The WMF respects the policies on each project. Here, for example, is how we apply WP:TNT to English Wikipedia.
The WMF respects the policies on each project. Here, for example, is how we apply WP:TNT to English Wikipedia.

I wonder if someone can make a cartoon of the Wikipedia globe with a firecracker stuck into it, and a hand from outside the frame lighting the fuse with a match. The hand would be labelled "WMF Trust & Safety Team". 67.164.113.165 (talk) 22:30, 16 June 2019 (UTC)

Or, how about someone urinating on the Wikipedia globe? (Defecating would probably be an overreaction.) EEng 00:25, 17 June 2019 (UTC)
Or someone from the WMF shooting a gun at the Wikipedia globe and it deflating Abote2 (talk) 10:16, 17 June 2019 (UTC)
The Signpost pays big bucks for their cartoons, right? Right? --Xover (talk) 14:53, 17 June 2019 (UTC)
 

Afootpluto (talk) 17:05, 17 June 2019 (UTC)

Afootpluto, this is great, now I have to figure out how to use it (or by all means, put it in the signpost article). I may have another request at some point if you're up for it. 67.164.113.165 (talk) 23:52, 17 June 2019 (UTC)

Sydney Poore responds regarding the video

In case anyone missed it [16] Enigmamsg 02:28, 18 June 2019 (UTC)

Wikipedia:TRUSA listed at Redirects for discussion

 

An editor has asked for a discussion to address the redirect Wikipedia:TRUSA. Please participate in the redirect discussion if you wish to do so.

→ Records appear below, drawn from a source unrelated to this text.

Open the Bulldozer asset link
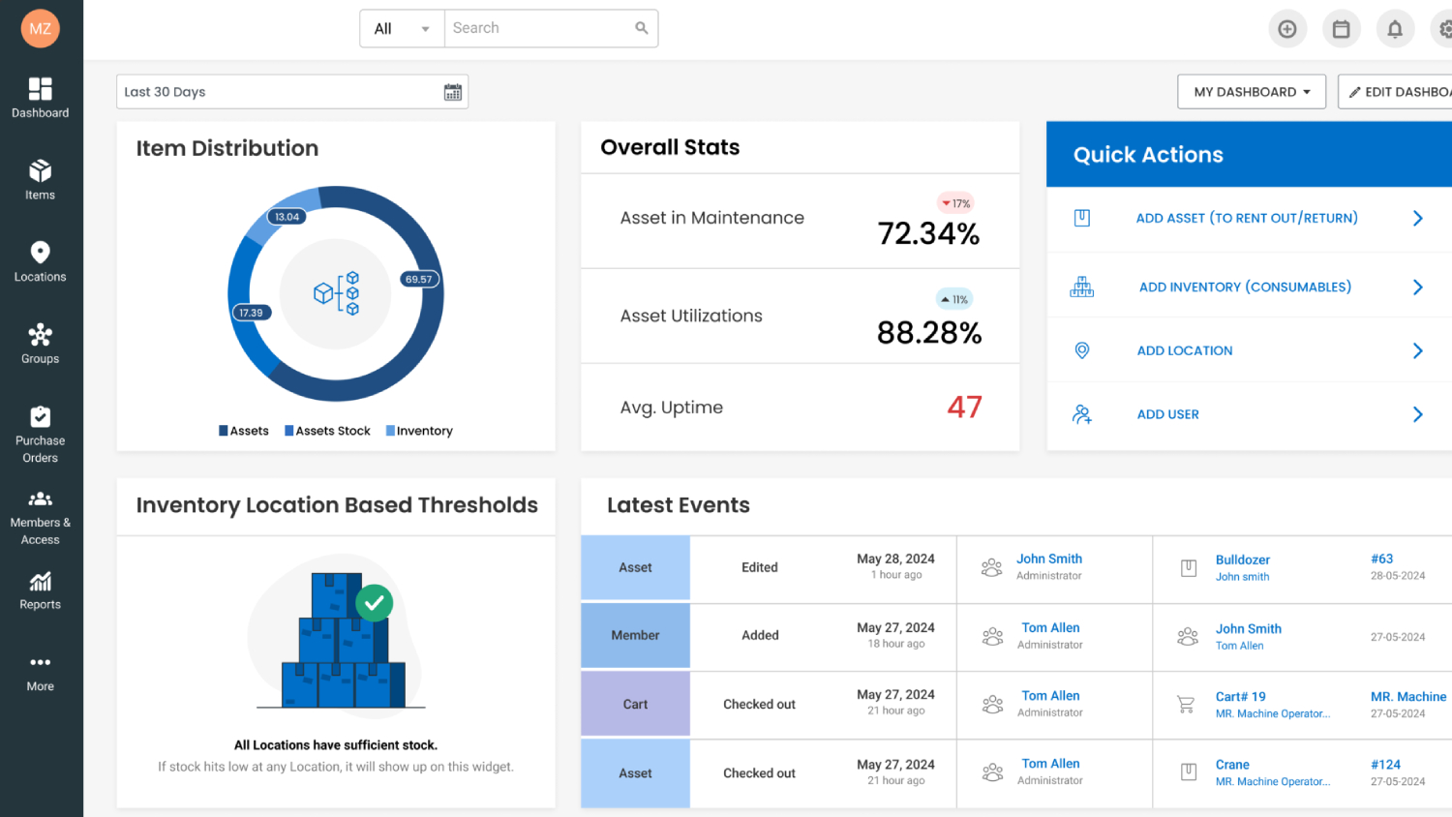 (x=1243, y=560)
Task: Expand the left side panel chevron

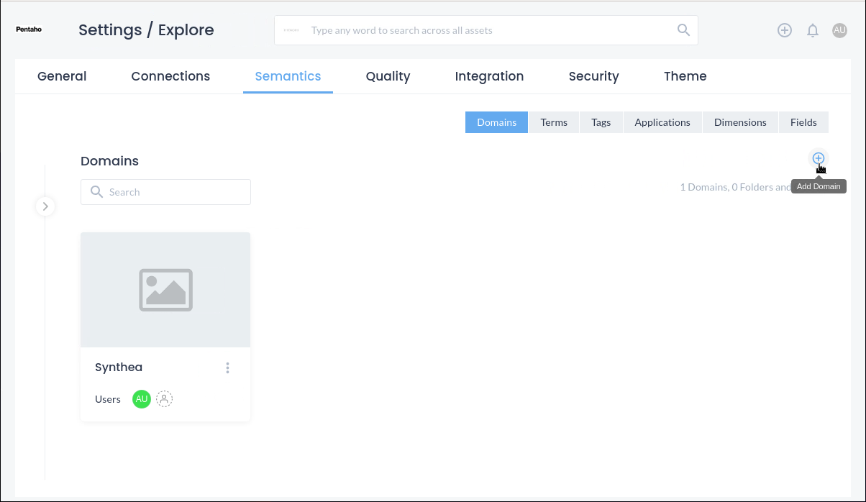Action: click(45, 206)
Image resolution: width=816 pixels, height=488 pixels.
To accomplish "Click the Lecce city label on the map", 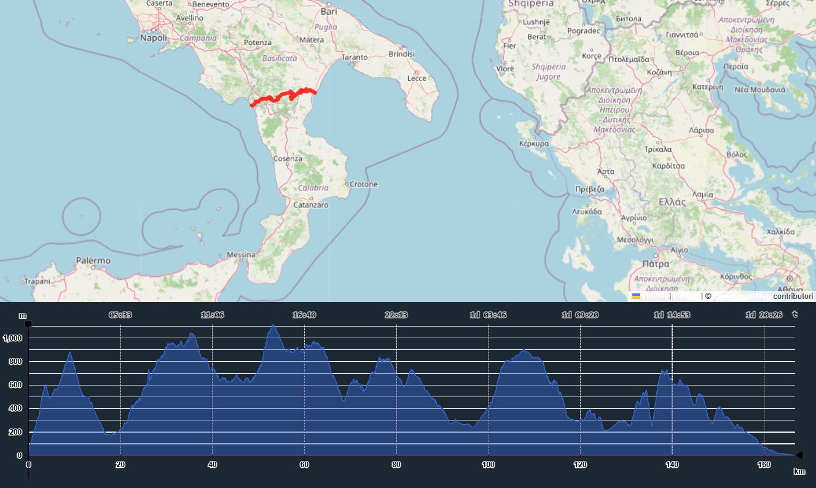I will 417,79.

Abote2 (talk) 09:52, 18 June 2019 (UTC)

Exiling to alternative outlets

Just my two cents; if any of you remain dissatisfied with the sudden ban of Fram then you might need to consider alternative outlets such as decentralised Everipedia to flee from the rising bureaucratic monster. Not to mention that the recent imposition of Articles 11 and 13 of the European new copyright law will have adverse effects on this project too in the coming 2 years. 192.228.210.201 (talk) 14:30, 17 June 2019 (UTC)

Hmm, I don't think so. And it's even more worrying when a free knowledge project is headed by a for-profit corporation. --qedk (tc) 14:59, 17 June 2019 (UTC)
I really can't help but to think of that XKCD cartoon after all; now it goes both ways.192.228.210.201 (talk) 15:33, 17 June 2019 (UTC)
[17] [18] [19] No thanks. (And Citizendium is no better...) —pythoncoder (talk | contribs) 17:04, 17 June 2019 (UTC)
Alright but one day the hard choice will be inevitable if the trend stays the same. Everipedia seems to be lesser of all evils.192.228.210.201 (talk)
That logo for site, not a joke? Leaving themselves wide open a joke if it is not. cygnis insignis 19:27, 17 June 2019 (UTC)
Trololo... --Deskana (talk) 19:33, 17 June 2019 (UTC)
Pretty sure that European copyright laws won't have any affect on Wikipedia, since it is hosted in the US. Rockstonetalk to me! 09:51, 18 June 2019 (UTC)
No it's effects are worldwide per the Brussels effect. This boingboing article sums up pretty well. 192.228.210.201 (talk) 12:18, 18 June 2019 (UTC)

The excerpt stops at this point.